Aim: to scrape all product names and prices for women's fashion from the Farmers.co.nz site

Start with just one page - the first page for women's tops.

In [1]:
import requests 
from bs4 import BeautifulSoup 
import pandas as pd 

# Define the URL of the website
url = "https://www.farmers.co.nz/women/fashion/tops"

# Send a GET request to the URL
response = requests.get(url)

# Check if the request was successful
if response.status_code == 200:
    # Parse the HTML content using BeautifulSoup
    soup = BeautifulSoup(response.content, "html.parser")
    
    # Find the product listings
    products = soup.find_all("div", class_ = "product-tile")
    
    # Create lists to store the data
    product_names = []
    product_prices = []
    
    # Loop through the product listings and extract the data
    for product in products:
        name_tag = product.find("span", class_ = "product-title-span") # found by inspecting html
        price_tag = product.find("div", class_="current-price") # found by inspecting html
        
        if name_tag:
            name = name_tag.text.strip()  
        else:
            name = "N/A"
        
        if price_tag:
            price = price_tag.text.strip()
        else:
            price = "N/A"
        
        product_names.append(name)
        product_prices.append(price)
    
    # Create a DataFrame from the lists
    df = pd.DataFrame({
        "Product Name": product_names,
        "Product Price": product_prices
    })
    
    # Save the DataFrame to a CSV file
    df.to_csv("farmers_women_tops_p1.csv", index=False)
    
    print("Data has been written to farmers_women_tops_p1.csv")
else:
    print("Failed to retrieve the webpage.")

Data has been written to farmers_women_tops_p1.csv


That got 24 prices (one page) - next step is to extend across all pages for women's tops

Call this new file farmers_women_tops.csv

In [3]:
import requests
from bs4 import BeautifulSoup
import pandas as pd

# Base URL of the website
base_url = "https://www.farmers.co.nz/women/fashion/tops"

# Lists to store the product data
product_names = []
product_prices = []

# Loop through each page (0 to 14 in this specific case) 
for page_num in range(0, 15): # note, 2nd number of range not included, so needs to be 14+1
    # Modify the URL to include the page number
    url = f"{base_url}/Page-{page_num}-SortingAttribute-SortBy-asc" # specific to the Farmers.co.nz site
    
    # Send a GET request to the URL
    response = requests.get(url)
    
    # Check if the request was successful
    if response.status_code == 200:
        # Parse the HTML content using BeautifulSoup
        soup = BeautifulSoup(response.content, "html.parser")
        
        # Find the product listings
        products = soup.find_all("div", class_="product-tile") # found by inspecting html
        
        # Loop through the product listings and extract the data
        for product in products:
            name_tag = product.find("span", class_="product-title-span") # found by inspecting html
            price_tag = product.find("div", class_="current-price") # found by inspecting html
            
            # Extract the product name
            if name_tag:
                name = name_tag.text.strip()  
            else:
                name = "N/A"
            
            # extract the product price
            if price_tag:
                price = price_tag.text.strip()
            else:
                price = "N/A"
            
            # Append the data to the lists
            product_names.append(name)
            product_prices.append(price)
    else:
        print(f"Failed to retrieve page {page_num}")

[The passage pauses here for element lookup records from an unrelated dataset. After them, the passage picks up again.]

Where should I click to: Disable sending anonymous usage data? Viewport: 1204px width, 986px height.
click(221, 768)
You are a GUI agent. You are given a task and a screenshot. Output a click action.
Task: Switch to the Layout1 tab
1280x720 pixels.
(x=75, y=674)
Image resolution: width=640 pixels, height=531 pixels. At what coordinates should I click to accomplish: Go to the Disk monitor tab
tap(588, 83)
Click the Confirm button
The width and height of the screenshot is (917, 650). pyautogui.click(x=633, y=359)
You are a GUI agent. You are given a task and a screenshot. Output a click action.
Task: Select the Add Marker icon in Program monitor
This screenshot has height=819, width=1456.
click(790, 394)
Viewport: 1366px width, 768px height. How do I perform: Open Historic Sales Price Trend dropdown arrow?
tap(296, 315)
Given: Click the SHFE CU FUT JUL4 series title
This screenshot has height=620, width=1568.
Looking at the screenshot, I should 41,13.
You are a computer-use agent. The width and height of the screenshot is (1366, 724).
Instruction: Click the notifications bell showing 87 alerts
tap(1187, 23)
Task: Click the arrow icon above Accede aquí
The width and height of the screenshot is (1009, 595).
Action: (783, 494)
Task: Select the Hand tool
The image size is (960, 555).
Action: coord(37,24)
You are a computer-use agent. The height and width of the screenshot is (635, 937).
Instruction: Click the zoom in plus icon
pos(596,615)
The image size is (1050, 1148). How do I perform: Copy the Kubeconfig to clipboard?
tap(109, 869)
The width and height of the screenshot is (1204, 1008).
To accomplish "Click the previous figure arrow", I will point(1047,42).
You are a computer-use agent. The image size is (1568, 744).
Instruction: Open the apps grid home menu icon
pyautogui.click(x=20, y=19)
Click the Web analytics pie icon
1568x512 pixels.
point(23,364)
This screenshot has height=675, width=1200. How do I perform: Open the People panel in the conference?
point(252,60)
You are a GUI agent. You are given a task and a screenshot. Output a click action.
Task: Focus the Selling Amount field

# Create a DataFrame from the lists
df = pd.DataFrame({
    "Product Name": product_names,
    "Product Price": product_prices
})

# Save the DataFrame to a CSV file
df.to_csv("farmers_women_tops.csv", index=False)

print("Data has been written to farmers_women_tops.csv")

Data has been written to farmers_women_tops.csv


Successfully scraped all 348 women's tops.

Next need to work out how to loop across categories (i.e. 'new arrivals', 'dresses', 'tops'...). Work out how to get the URLs for each category.

In [4]:
# Define the URL of the website
url = "https://www.farmers.co.nz/women/fashion"

# Send a GET request to the URL
response = requests.get(url)

# Check if the request was successful
if response.status_code == 200:
    # Parse the HTML content using BeautifulSoup
    soup = BeautifulSoup(response.content, "html.parser")
    
    # Find the categories
    categories = soup.find_all("a", class_ = "category-list-image")
    
    # Create list to store the data
    category_urls = []

    # Loop through the categories and extract the names
    for category in categories:
        url = category.get("href", "N/A")
        category_urls.append(url)
          
    print("category_urls list has been created")
else:
    print("Failed to retrieve the webpage.")    

category_urls list has been created


Work out how to get the number of pages as a variable so it doesn't have to be hard-coded as above for tops (which had pages 0-14)

In [8]:
import requests
from bs4 import BeautifulSoup
import pandas as pd

# Base URL of the website
base_url = "https://www.farmers.co.nz/women/fashion/dresses"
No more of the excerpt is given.